GNOME Bugzilla – Bug 444994
HTML chunked parsing failure when attribute contains <>
Last modified: 2009-08-25 12:44:18 UTC
The input <td onmouseover="ChangeText('<b>Trouble at sea</b>')"> causes HTML parser errors when using htmlParseChunk if a chunk split occurs at some places in the attribute. The attached source and html file reproduce the problem.

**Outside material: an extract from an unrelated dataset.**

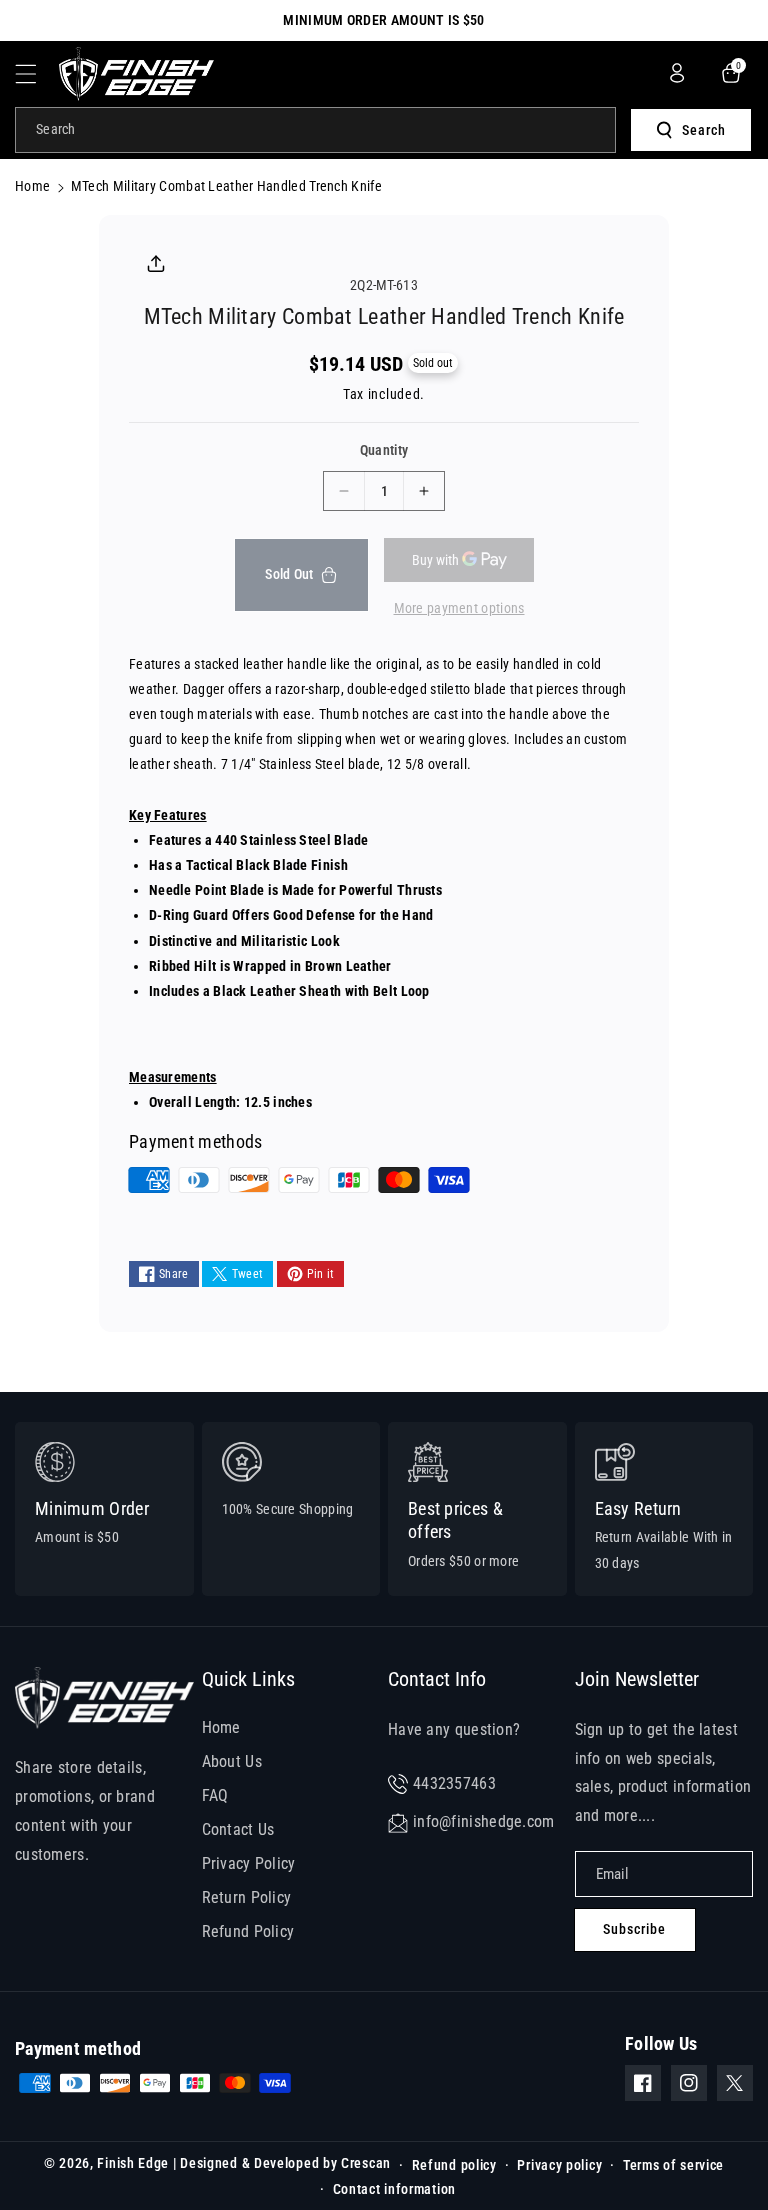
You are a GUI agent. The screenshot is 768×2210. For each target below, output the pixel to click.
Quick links (248, 1679)
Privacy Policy (249, 1863)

Parsing in 100 byte chunks succeeds: $ ./html_chunk_test 100 test3.html htmlParseChunk 55 htmlParseChunk 0 HTML DOCUMENT standalone=true DTD(html), PUBLIC -//W3C//DTD HTML 4.0 Transitional//EN, SYSTEM http://www.w3.org/TR/REC-html40/loose.dtd ELEMENT html ELEMENT body ELEMENT td ATTRIBUTE onmouseover TEXT content=ChangeText('<b>Trouble at sea</b>') Parsing in 10 byte chunks fails: $ ./html_chunk_test 10 test3.html htmlParseChunk 10 htmlParseChunk 10 htmlParseChunk 10 htmlParseChunk 10 HTML parser error : AttValue: " expected <td onmouseover="ChangeText('<b>Trouble ^ HTML parser error : Couldn't find end of Start Tag td <td onmouseover="ChangeText('<b>Trouble ^ htmlParseChunk 10 HTML parser error : Unexpected end tag : b <td onmouseover="ChangeText('<b>Trouble at sea</b> ^ htmlParseChunk 5 htmlParseChunk 0 HTML DOCUMENT standalone=true DTD(html), PUBLIC -//W3C//DTD HTML 4.0 Transitional//EN, SYSTEM http://www.w3.org/TR/REC-html40/loose.dtd ELEMENT html ELEMENT body ELEMENT td ATTRIBUTE onmouseover TEXT content=ChangeText('<b>Trouble TEXT content=at sea')">
Created attachment 89529 [details] Source that tests htmlParseChunk with a given file and chunk size
Created attachment 89530 [details] HTML file that triggers the parse error
I can confirm this, it's still present in libxml2 2.6.32. It happens when chunks are split at or after an '>' in an attribute value and before the tag's closing '>'. I guess it's because htmlParseLookupSequence(ctxt, '>', 0, 0, 0), which is used to scan forward to the end of the tag in htmlParseTryOrFinish() ignores quotations.
Created attachment 113856 [details] C++ program to show the bug. This C++ program uses the same simple HTML document and parses it multiple times in two chunks, with the split traversing the critical section.
I am experiencing this behavior, as well. One additional side-effect is that the SAX startElement callback will be invoked with an incomplete attribute list in this case.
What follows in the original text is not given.